## DOCUMENT SECTION:
______________________________

Professor Neil Ferguson, from Imperial College London, said the UK was facing a "perfect storm" after controls eased over the summer.

"Right now we are at about the levels of infection we were seeing in this country in late February," he told the BBC Radio 4 Today programme.

"If we leave it another two to four weeks we will be back at levels we were seeing more like mid-March. That's clearly going to cause deaths because people will be hospitalised.

"I think some additional measures are likely to be needed sooner rather than later."

The warning came as Boris Johnson holds meetings with government officials amid fears the death rate could rise to the hundreds a day within weeks.

Labour deputy leader Angela Rayner also echoed calls by her leader Sir Keir Starmer for the prime minister to call a meeting of the Government's civil contingencies committee, known as Cobra.

"We are deeply concerned with the sharp rise in infection rates. What we have seen over the last six months is the Government still can't get the basics right,” she told Today.

______________________________

## INFORMATION:
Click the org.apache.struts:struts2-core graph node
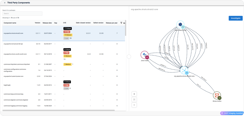The width and height of the screenshot is (244, 116). coord(184,71)
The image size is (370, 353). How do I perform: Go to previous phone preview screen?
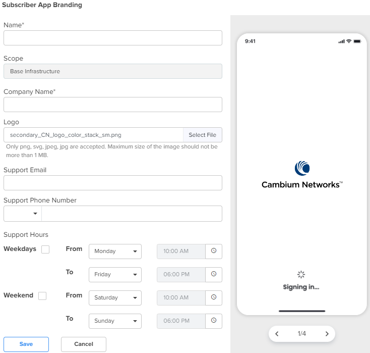coord(277,334)
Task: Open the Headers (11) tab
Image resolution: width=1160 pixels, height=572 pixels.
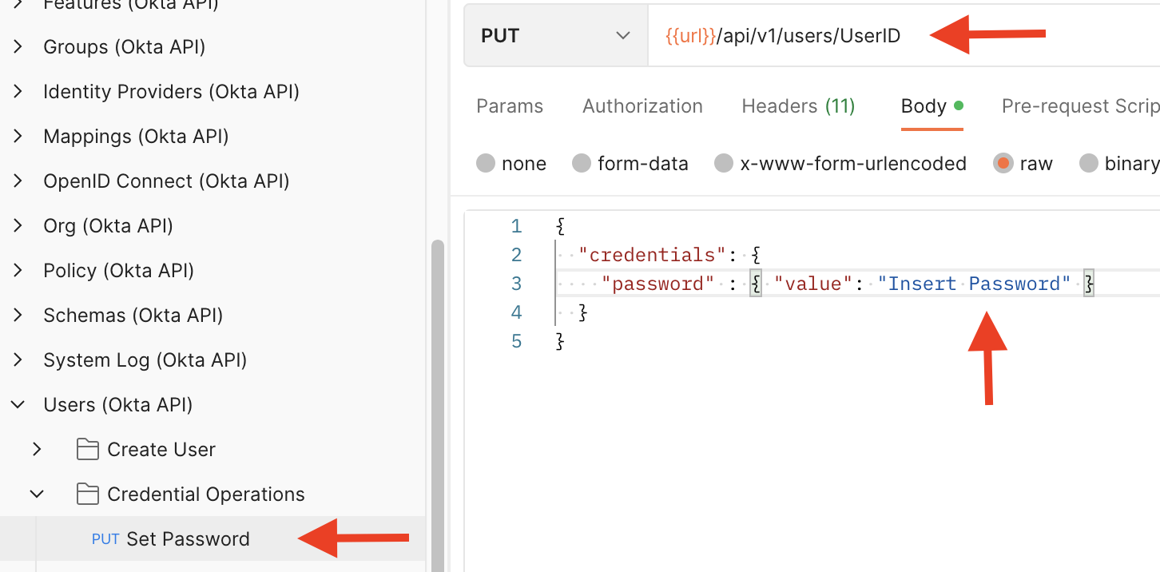Action: pyautogui.click(x=798, y=106)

______________________________

## WHAT YOU WILL DO:
Name each person mentioned by name in the news excerpt on rising infection levels. Work from the news excerpt alone and set the data aside.

## RESULT BELOW:
Professor Neil Ferguson, Boris Johnson, Angela Rayner, Sir Keir Starmer